What to work on ▸ Retype the line with "Task: Open the Configurações menu" exactly. Then retype every line after it through the end of the entries below, and nothing more, leaving out pictures.

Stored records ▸
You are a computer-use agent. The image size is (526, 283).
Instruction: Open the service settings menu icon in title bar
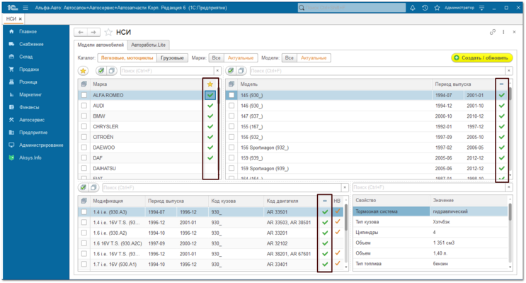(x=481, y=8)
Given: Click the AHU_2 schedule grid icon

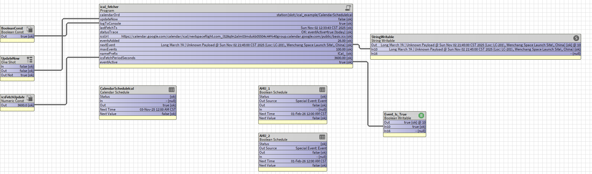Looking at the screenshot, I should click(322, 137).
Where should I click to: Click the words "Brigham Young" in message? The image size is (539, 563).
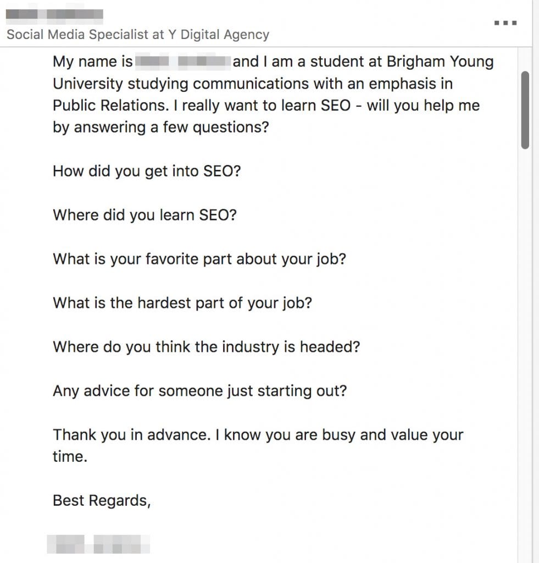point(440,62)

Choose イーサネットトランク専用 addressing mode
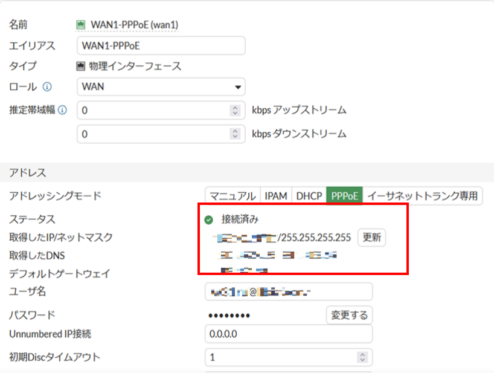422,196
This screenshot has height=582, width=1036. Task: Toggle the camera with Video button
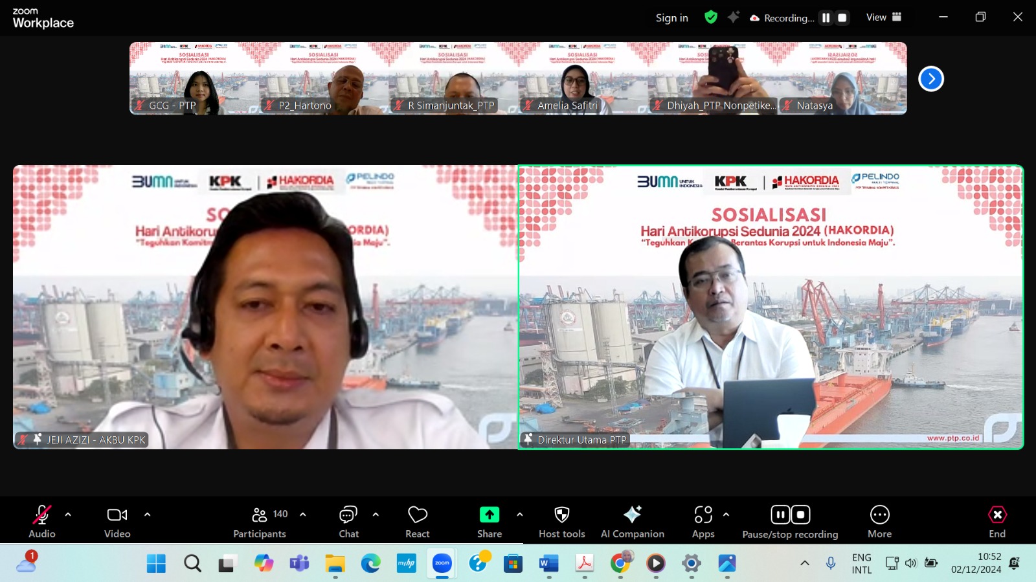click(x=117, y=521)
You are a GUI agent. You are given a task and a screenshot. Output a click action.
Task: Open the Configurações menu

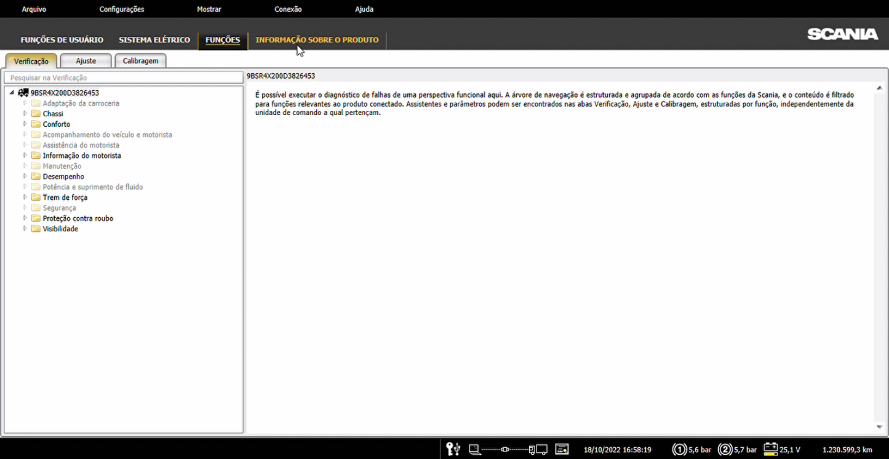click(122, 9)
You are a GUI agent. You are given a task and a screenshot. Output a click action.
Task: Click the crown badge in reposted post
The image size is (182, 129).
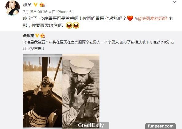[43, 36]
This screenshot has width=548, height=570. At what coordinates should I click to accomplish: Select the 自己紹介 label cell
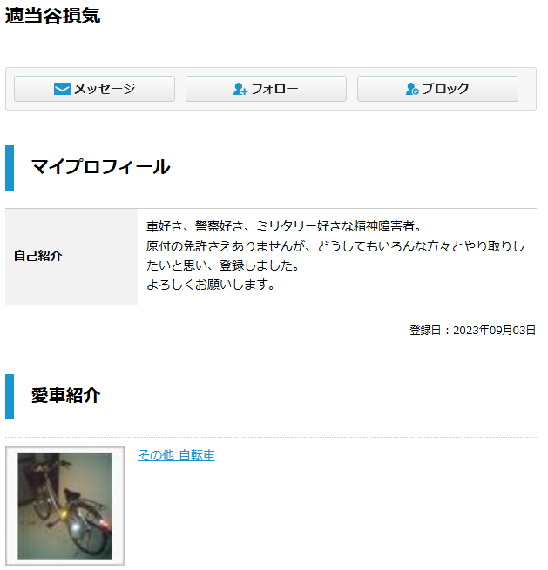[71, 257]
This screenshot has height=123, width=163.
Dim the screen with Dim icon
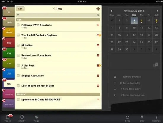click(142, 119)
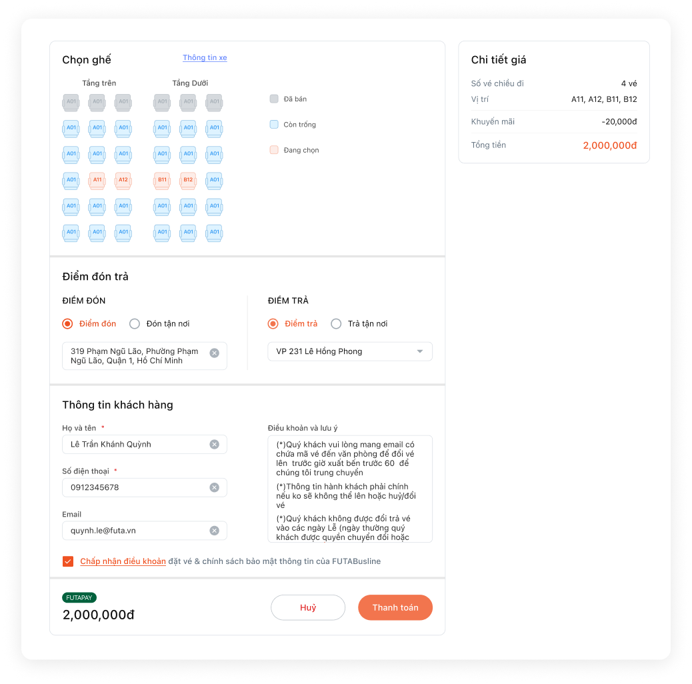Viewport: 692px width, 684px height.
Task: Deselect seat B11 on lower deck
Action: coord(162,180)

Answer to this problem ▸
Task: Open the Configurações menu

click(122, 9)
You are a GUI agent. You are given a task and a screenshot. Output a click action.
Task: Click the crown badge in reposted post
The image size is (182, 129).
[43, 36]
This screenshot has width=548, height=570. At what coordinates should I click to accomplish: Select the 自己紹介 label cell
[71, 257]
This screenshot has height=123, width=163.
Dim the screen with Dim icon
click(142, 119)
Viewport: 692px width, 684px height.
Task: Deselect seat B11 on lower deck
Action: coord(162,180)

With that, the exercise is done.